You Are Not the President of Anything

Columbia University President Nemat “Minouche” Shafik testifies before a House Education and the Workforce Committee hearing on “Columbia University’s Response to Antisemitism” on Capitol Hill in Washington, D.C., April 17, 2024. (Ken Cedeno/Reuters)

Columbia University president Minouche Shafik has reached a moment of crisis after she dispersed pro-Hamas protesters who are terrorizing Jewish students on her campus and they returned. Now, either they go, or she goes. I’m reminded, as is often the case, of a passage from the great baseball writer Bill James, who wrote in 1983 about how Hall of Fame manager Whitey Herzog (who died on April 15 of this year) asserted his authority when he took over as St. Louis Cardinals manager in 1980 and found himself in conflict with Hall of Fame catcher Ted Simmons:

One of the many wonderful moments in the movie Ragtime occurs just after the terrorist group has seized the library, and Jimmy Cagney, the police chief, has arrived on the scene. A stranger breaks through the crowd and informs Cagney with great urgency that he is the curator of the library, and that it is a priceless collection that must be handled with the utmost of care. Well, says Cagney, why don’t you tell those fellows that? To which the poor man replies, are you trying to be funny? And Cagney replies, my good man, so long as those guys are in there, you are not the cur-a-tor of anything. . . .

Look at the situation as it must have looked to Herzog. You’ve got a highly talented team that isn’t winning. The team doesn’t hustle; it doesn’t execute fundamentals. It doesn’t play very good defense. You’ve got a player who is universally recognized as the leader of that team. He is a public idol. He is on the board of directors of the art museum. He is, reportedly, good buddies with the owner. He is a .300 hitter with power. But, unfortunately, he is a catcher, and he is not a good one. So you sign another catcher, and you tell him that, for the good of the team, he is going to have to move. And he says, “No, I won’t do it. The hell with what’s good for the team.” What are you going to do? . . .

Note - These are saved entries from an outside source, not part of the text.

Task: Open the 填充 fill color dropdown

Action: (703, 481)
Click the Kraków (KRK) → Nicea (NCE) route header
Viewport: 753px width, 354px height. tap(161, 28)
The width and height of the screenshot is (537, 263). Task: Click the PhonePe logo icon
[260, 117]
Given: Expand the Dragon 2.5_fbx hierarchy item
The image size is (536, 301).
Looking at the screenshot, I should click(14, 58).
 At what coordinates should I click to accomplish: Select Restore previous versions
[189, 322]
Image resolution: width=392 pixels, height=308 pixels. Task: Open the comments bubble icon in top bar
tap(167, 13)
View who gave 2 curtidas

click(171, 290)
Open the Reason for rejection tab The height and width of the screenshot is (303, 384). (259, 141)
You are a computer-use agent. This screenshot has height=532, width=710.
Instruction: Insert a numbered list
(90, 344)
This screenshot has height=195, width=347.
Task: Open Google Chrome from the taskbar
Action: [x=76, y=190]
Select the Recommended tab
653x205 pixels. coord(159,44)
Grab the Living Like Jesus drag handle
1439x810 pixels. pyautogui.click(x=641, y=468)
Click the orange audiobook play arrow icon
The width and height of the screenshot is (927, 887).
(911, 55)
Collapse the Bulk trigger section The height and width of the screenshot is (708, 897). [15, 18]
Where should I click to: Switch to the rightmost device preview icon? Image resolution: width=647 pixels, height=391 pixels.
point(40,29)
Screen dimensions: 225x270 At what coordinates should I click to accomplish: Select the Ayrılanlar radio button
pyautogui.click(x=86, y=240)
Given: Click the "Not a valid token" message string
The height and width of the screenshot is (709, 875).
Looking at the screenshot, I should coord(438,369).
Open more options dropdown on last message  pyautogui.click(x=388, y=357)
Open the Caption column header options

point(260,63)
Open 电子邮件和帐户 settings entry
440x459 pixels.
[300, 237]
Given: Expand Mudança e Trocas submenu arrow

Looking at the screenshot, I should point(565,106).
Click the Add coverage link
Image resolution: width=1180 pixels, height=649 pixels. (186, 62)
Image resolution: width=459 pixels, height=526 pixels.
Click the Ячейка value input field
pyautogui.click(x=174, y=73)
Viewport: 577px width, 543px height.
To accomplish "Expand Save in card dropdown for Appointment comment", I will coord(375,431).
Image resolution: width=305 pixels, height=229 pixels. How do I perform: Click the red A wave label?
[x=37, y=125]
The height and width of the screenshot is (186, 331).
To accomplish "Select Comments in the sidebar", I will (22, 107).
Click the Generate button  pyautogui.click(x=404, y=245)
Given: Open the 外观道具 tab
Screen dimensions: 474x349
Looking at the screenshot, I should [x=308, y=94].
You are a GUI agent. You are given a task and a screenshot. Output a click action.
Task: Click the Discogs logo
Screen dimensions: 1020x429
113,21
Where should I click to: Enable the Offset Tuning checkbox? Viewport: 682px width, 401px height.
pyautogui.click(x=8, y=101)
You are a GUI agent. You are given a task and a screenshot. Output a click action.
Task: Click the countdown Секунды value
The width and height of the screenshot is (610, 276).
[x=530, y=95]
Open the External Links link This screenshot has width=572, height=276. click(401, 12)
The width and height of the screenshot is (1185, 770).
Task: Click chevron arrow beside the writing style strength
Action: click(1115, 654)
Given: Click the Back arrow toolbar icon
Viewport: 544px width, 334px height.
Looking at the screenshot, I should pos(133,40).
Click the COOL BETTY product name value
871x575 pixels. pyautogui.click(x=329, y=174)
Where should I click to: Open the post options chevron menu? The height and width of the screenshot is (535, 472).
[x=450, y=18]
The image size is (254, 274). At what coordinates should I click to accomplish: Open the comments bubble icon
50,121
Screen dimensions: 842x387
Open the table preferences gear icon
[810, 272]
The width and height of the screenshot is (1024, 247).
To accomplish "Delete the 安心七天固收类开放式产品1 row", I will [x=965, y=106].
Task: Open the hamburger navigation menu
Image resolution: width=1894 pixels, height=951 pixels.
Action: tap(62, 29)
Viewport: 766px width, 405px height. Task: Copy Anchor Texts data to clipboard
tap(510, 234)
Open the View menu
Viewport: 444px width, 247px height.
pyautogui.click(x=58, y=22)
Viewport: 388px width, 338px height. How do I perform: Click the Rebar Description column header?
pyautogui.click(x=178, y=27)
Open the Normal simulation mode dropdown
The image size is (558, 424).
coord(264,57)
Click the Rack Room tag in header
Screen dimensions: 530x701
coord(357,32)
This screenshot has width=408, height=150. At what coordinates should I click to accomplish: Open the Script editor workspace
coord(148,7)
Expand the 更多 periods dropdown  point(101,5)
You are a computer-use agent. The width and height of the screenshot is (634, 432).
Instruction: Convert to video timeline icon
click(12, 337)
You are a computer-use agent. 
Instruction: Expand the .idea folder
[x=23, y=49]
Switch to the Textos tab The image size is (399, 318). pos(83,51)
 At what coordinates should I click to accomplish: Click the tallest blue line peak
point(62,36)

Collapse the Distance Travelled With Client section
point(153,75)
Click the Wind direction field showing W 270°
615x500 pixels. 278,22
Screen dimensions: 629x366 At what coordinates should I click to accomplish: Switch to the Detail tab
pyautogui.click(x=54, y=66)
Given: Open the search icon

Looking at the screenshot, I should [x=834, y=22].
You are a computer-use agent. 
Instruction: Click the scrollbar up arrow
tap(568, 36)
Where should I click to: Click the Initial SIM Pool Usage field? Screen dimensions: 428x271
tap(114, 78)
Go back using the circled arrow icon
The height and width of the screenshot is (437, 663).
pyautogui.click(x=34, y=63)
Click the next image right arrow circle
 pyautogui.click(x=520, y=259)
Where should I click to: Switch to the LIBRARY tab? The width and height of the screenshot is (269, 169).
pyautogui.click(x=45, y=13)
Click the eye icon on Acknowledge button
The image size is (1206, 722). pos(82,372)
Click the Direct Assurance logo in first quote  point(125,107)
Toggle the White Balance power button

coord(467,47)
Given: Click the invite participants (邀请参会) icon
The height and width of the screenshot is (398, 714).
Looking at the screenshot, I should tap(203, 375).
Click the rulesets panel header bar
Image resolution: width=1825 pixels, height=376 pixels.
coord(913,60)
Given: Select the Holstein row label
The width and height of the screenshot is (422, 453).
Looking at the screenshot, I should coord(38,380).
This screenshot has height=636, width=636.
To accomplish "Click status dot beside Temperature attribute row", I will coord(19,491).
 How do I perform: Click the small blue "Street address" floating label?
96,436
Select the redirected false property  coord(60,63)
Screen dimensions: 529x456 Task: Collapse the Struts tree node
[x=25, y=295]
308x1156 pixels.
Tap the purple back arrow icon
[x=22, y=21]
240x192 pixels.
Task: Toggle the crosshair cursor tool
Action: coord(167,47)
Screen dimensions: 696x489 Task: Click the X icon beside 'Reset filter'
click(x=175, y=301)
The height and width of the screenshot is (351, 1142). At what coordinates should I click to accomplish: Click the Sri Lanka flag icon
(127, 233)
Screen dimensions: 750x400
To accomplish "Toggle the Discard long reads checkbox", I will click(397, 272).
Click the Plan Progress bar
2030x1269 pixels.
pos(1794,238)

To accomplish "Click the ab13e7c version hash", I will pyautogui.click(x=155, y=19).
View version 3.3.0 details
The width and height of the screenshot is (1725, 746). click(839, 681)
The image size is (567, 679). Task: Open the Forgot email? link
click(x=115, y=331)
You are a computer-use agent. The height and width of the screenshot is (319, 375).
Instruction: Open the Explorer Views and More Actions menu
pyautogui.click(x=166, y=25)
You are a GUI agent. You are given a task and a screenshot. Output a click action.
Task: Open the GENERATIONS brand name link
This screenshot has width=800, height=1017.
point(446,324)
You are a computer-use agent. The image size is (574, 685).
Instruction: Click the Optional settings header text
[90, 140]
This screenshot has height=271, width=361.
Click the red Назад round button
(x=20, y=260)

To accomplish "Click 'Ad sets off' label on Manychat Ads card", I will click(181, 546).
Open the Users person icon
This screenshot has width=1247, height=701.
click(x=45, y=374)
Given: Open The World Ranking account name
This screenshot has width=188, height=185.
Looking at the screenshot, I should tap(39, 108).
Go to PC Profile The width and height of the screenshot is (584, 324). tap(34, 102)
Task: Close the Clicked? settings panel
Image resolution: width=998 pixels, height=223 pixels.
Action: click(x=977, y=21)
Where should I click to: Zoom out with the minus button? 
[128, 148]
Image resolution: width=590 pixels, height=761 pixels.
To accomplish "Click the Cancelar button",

I know what I would do. If I had to trade that man for five cents on the dollar, I’d trade him. . . . De facto authority, that is the message. You either get rid of that [SOB], or you accept the fact that he is running the show and you are not. If Whitey Herzog didn’t have the guts to run Ted Simmons out of St. Louis, he might as well have quit on the spot. Because if he didn’t, from that moment on he was not the man-a-ger of anything.

Simmons (who wasn’t as bad a defensive catcher as everyone thought at the time but was a sub-par fielder who turned 30 in 1980) was traded after the season to the Milwaukee Brewers, where he caught for three more years and helped them win a pennant before becoming a designated hitter. Herzog took the hit by losing the talents of Simmons and a few of the other players on that team (such as Keith Hernandez) in imbalanced trades, but he established his authority, built the kind of team he wanted, and won three National League pennants between 1982 and 1987, including a World Series in 1982 when he beat Simmons and the Brewers.

If Shafik doesn’t show the encamped demonstrators who’s in charge, then she’s not — they are. And from that point on, she is not the pres-i-dent of anything.